In the same master data scenario, rules for precedence in the case of conflicting client information from more than one source system are an important element of Data Lifecycle Management, based on the business-determined designation of which source is authoritative with respect to what data. For example, if the ‘A’ ‘P’ ‘I’ values of ‘Client Status’ are the selected categorization scheme, and there are two client data stores with those values, the business line needs to specify to IT which source will be accepted into the master data hub if there is a conflict – e.g., one system has ‘A’ and the other ‘I.’ In a similar manner, to provide input to IT for Data Integration, only the business can determine what data needs to be integrated, how it should be represented, and what the valid data relationships are, with the assistance of a data modeler. Modeling for integration is a vital nexus where business lines and IT must achieve agreement; your engagement and decisions will affect how your data is planned, structured (architected), and organized for years to come. It is highly recommended that data stewards learn how to interpret and validate a data model; organizations can provide training or materials for self-study, for instance, the book “Data Modeling Made Simple” by Steve Hoberman.
Finally, back to square one – Data Requirements, the detailed level of architecting data. For any data store, only the business lines can determine what data is required to satisfy business needs. The business role in determining and specifying data requirements is undeniably critical. For example, with today’s increased emphasis on data privacy, it could be decided that the data element ‘Opt Out’ with the values ‘Y’ for Yes and ‘N’ for No, originally captured in the organization’s eCommerce system, should be included within the client master data store, because every business line may need to know about a client’s preference.

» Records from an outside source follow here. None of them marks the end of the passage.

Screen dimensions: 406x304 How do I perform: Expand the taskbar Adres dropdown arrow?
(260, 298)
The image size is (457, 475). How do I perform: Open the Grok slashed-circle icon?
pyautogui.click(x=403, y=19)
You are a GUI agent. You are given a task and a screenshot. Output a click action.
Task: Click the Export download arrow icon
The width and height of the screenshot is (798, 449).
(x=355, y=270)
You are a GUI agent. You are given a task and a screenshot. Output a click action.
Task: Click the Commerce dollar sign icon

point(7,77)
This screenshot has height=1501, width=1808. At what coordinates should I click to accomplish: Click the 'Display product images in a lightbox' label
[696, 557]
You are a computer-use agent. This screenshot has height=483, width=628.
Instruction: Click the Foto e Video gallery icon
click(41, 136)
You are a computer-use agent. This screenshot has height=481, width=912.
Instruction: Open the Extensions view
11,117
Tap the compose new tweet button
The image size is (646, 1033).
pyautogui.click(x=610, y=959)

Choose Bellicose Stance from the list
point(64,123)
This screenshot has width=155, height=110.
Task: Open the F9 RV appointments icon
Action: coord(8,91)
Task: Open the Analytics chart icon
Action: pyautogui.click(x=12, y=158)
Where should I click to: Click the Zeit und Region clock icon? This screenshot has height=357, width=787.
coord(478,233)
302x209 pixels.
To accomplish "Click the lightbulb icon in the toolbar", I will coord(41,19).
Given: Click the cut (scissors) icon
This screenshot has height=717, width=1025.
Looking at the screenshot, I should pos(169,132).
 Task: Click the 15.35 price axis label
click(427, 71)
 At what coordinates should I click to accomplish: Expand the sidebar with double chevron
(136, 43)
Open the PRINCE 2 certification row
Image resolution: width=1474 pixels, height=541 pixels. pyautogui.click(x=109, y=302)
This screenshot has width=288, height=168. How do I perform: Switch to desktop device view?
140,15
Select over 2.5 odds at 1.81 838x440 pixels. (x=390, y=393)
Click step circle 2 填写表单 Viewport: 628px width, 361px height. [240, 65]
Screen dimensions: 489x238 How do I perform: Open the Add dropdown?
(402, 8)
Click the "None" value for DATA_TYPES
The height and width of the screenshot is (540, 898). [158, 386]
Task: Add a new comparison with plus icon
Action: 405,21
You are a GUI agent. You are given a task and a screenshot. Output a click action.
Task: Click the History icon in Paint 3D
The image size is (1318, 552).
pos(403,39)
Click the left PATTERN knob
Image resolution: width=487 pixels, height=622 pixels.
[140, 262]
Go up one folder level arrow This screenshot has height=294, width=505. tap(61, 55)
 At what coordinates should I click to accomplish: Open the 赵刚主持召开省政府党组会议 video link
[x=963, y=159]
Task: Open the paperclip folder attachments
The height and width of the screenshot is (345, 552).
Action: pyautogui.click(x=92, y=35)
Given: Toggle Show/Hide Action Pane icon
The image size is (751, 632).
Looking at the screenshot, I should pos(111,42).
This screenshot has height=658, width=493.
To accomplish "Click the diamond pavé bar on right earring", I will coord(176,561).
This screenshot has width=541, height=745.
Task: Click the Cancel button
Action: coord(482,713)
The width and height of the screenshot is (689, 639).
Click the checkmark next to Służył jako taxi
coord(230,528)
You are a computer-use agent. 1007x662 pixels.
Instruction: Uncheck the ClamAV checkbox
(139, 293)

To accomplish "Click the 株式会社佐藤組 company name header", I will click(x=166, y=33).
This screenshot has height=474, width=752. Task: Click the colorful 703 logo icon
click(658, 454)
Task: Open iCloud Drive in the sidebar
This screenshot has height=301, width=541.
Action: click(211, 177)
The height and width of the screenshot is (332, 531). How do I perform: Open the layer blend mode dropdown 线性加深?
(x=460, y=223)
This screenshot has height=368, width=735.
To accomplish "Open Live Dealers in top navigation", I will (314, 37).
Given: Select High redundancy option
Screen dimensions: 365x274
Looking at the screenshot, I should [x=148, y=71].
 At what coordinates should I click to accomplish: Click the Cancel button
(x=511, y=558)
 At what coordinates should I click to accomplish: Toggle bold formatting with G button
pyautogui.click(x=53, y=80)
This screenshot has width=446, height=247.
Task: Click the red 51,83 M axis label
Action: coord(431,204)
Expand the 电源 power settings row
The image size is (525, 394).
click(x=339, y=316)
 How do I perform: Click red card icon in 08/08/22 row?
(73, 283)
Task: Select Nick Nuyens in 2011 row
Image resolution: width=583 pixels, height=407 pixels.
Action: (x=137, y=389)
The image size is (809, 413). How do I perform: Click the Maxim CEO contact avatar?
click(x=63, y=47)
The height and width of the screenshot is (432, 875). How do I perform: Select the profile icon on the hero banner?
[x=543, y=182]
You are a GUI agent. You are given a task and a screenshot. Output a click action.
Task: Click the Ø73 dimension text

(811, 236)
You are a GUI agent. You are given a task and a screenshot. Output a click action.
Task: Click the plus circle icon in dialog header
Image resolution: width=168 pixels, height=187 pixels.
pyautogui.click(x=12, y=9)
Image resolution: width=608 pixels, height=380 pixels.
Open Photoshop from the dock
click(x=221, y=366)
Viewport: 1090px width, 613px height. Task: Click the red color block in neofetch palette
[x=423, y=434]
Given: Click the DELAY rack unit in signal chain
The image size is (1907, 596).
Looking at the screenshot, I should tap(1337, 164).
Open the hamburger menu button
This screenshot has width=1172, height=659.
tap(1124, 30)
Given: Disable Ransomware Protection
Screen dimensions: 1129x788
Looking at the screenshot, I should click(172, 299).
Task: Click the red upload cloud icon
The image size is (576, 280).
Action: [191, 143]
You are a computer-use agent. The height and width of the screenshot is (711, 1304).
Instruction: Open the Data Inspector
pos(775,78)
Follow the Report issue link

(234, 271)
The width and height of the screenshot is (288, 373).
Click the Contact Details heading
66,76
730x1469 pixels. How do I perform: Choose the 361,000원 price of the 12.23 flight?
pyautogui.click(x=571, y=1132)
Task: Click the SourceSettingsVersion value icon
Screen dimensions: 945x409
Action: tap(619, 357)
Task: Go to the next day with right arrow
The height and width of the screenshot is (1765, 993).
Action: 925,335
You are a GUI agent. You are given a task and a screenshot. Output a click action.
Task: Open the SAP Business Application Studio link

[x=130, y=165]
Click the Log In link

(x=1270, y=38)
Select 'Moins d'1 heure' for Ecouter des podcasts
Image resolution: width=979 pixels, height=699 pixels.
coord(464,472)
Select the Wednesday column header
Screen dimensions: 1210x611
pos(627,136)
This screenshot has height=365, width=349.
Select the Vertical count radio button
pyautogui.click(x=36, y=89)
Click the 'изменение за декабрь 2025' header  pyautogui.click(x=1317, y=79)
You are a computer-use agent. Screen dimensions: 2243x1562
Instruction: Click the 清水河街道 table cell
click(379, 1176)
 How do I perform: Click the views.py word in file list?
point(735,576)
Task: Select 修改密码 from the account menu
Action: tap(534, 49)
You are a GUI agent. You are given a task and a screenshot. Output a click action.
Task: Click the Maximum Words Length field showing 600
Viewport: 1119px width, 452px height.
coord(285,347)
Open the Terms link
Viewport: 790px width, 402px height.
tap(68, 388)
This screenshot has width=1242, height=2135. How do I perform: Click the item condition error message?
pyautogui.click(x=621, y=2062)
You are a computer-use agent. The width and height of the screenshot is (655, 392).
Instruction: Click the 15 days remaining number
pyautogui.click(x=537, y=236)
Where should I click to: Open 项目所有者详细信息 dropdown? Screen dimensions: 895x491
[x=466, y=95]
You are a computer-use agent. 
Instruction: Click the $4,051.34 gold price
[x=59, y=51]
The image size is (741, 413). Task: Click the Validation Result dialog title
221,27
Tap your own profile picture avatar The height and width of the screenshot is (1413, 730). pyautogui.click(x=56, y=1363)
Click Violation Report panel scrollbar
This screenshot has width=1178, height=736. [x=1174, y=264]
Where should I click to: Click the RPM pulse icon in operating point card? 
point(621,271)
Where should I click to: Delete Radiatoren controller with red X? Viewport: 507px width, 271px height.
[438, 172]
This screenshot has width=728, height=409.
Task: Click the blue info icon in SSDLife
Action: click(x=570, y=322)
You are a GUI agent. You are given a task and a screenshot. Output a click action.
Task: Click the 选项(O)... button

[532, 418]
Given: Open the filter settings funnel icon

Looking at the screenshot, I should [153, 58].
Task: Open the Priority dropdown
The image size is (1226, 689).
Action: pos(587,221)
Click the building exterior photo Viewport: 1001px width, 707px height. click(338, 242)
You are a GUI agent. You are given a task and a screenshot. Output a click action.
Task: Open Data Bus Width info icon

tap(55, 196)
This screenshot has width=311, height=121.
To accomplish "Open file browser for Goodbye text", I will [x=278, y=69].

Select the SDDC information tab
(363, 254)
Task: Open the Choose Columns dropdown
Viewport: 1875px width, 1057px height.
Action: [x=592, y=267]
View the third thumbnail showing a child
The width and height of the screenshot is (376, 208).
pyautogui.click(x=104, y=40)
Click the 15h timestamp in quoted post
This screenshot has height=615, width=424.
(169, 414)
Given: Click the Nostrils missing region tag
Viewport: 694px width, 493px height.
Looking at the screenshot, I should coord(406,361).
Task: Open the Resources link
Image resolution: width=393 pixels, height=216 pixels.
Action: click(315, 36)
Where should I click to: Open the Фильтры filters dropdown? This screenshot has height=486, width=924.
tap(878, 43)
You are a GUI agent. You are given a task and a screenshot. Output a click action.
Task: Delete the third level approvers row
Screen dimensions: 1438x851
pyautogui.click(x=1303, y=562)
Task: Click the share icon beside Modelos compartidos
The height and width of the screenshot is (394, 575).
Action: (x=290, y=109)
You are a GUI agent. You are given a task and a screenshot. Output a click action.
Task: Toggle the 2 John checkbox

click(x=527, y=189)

For every functional requirement involving the system acting on data, there is a corresponding data set. Let’s say that a functional requirement calls for the system to derive an average client acquisition count, which would allow the user to learn how many new clients the organization has acquired. The business needs to know what calculations are required and validate that the ‘Client Create Date’ and ‘Client Status’ value of ‘A’ is sufficient enough to determine the count of new clients within a designated time period, and then average the count by time period, such as a year, a quarter, or month. If business line staff are actively engaged in thinking through and developing data requirements, the design and completeness of data stores will significantly improve.
Remember that there is a demonstrated cost curve in application / data store development. The time and effort required to add features or data in the requirement phase is much less than discovering new requirements in the technical design or implementation phase. Therefore, if you want better, more accessible, high quality data, work with IT hand in hand from the beginning. Enjoy your expended role in data architecture but be careful – you might morph into a “Data Person.”
[1] He further decomposed nine type of accidental properties, which are actually quite useful to explore in building a fully attributed data model: quantity, quality, relation, habitus, time, location, situation / position, action, and acted upon. Presented for your interest, and now we’ll move on.